L'éternel retour
Thèse
Imaginez qu'on vous annonce que vous devrez revivre votre vie exactement telle qu'elle a été, jusque dans ses moindres détails, et cela une infinité de fois. Rejetteriez-vous cette pensée avec effroi ou l'accueilleriez-vous avec joie ? C'est cette expérience de pensée à laquelle invite l'éternel retour : l'idée que chaque instant de notre vie se répétera infiniment, à l'identique. Il s'agit d'un test existentiel radical : voulons-nous cette vie telle qu'elle est, au point de la vouloir éternellement ? Répondre oui suppose une volonté de puissance pleinement affirmative et créatrice – elle seule qui peut vouloir la totalité de sa vie, une fois pour toutes et pour toujours.

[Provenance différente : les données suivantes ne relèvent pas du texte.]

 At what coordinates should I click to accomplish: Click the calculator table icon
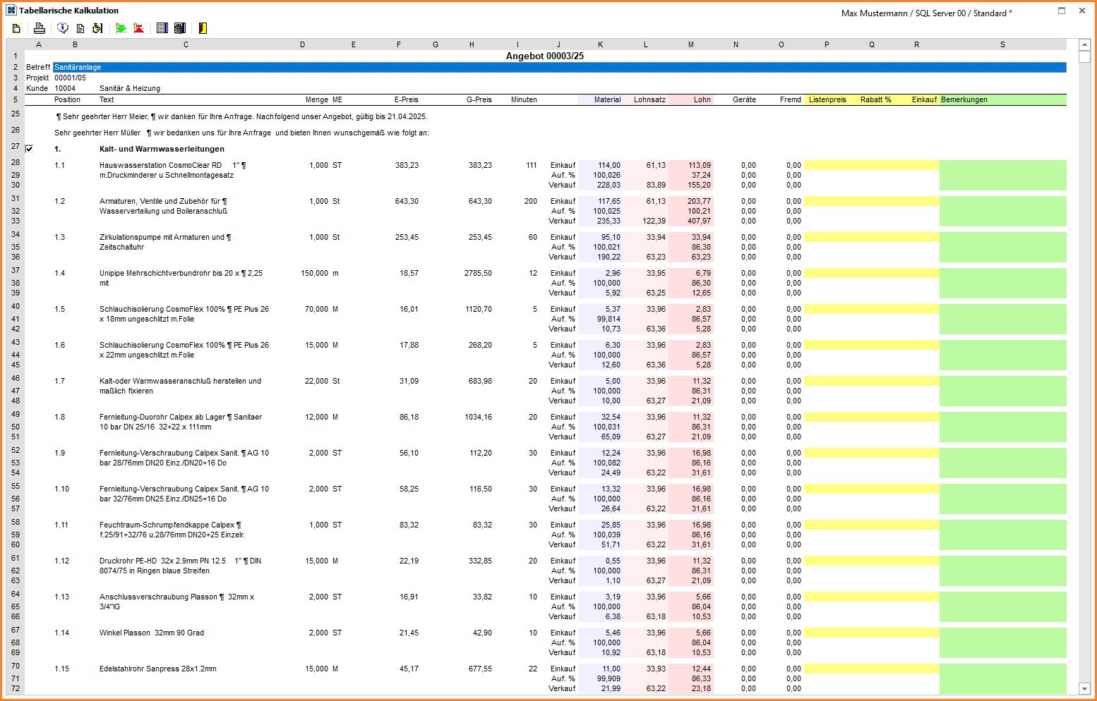180,28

« Et si un jour ou une nuit, un démon […] te disait : "Cette vie, telle que tu la vis et l'as vécue, il te faudra la vivre encore une fois et encore d'innombrables fois." » – Le Gai Savoir, §341, 1882
Exemples
- La réaction du nihiliste : l'idée l'écrase – sa vie ne mérite pas d'être répétée à l'infini. C'est l'aveu d'une vie ratée.

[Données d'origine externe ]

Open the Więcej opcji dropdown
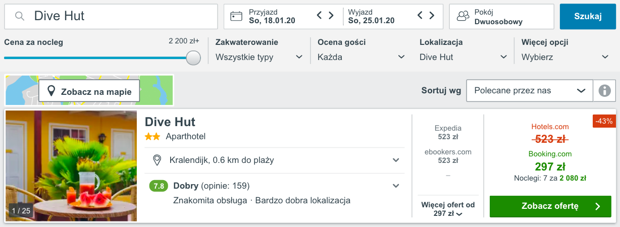Image resolution: width=620 pixels, height=227 pixels. click(x=565, y=57)
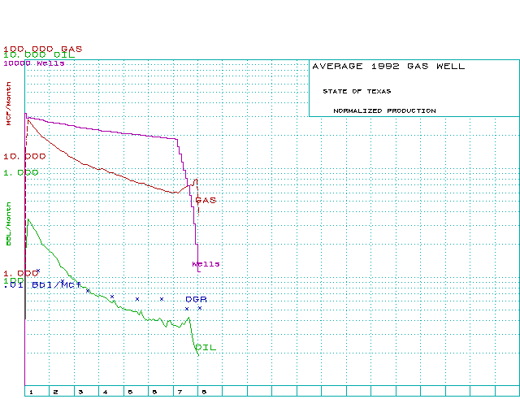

- La réaction du surhumain : il dit oui – amor fati, amour du destin. Il veut sa vie telle qu'elle est, souffrances comprises, à l'infini.
Notes
L'éternel retour est en quelque sorte l'impératif catégorique de Nietzsche : là où Kant demande « puis-je universaliser cet acte ? », Nietzsche demande « puis-je vouloir revivre ma vie et assumer mes choix éternellement ? »
Débat
Heidegger : l'éternel retour est la preuve que la pensée de Nietzsche reste métaphysique, car enfermée dans la figure de l'éternité – elle ne parvient pas à penser l'être au-delà de la présence permanente. Deleuze : au contraire, l'éternel retour ne fait pas revenir le même – il est une sélection ontologique qui ne fait revenir que la différence et le devenir, jamais l'identique ou le négatif.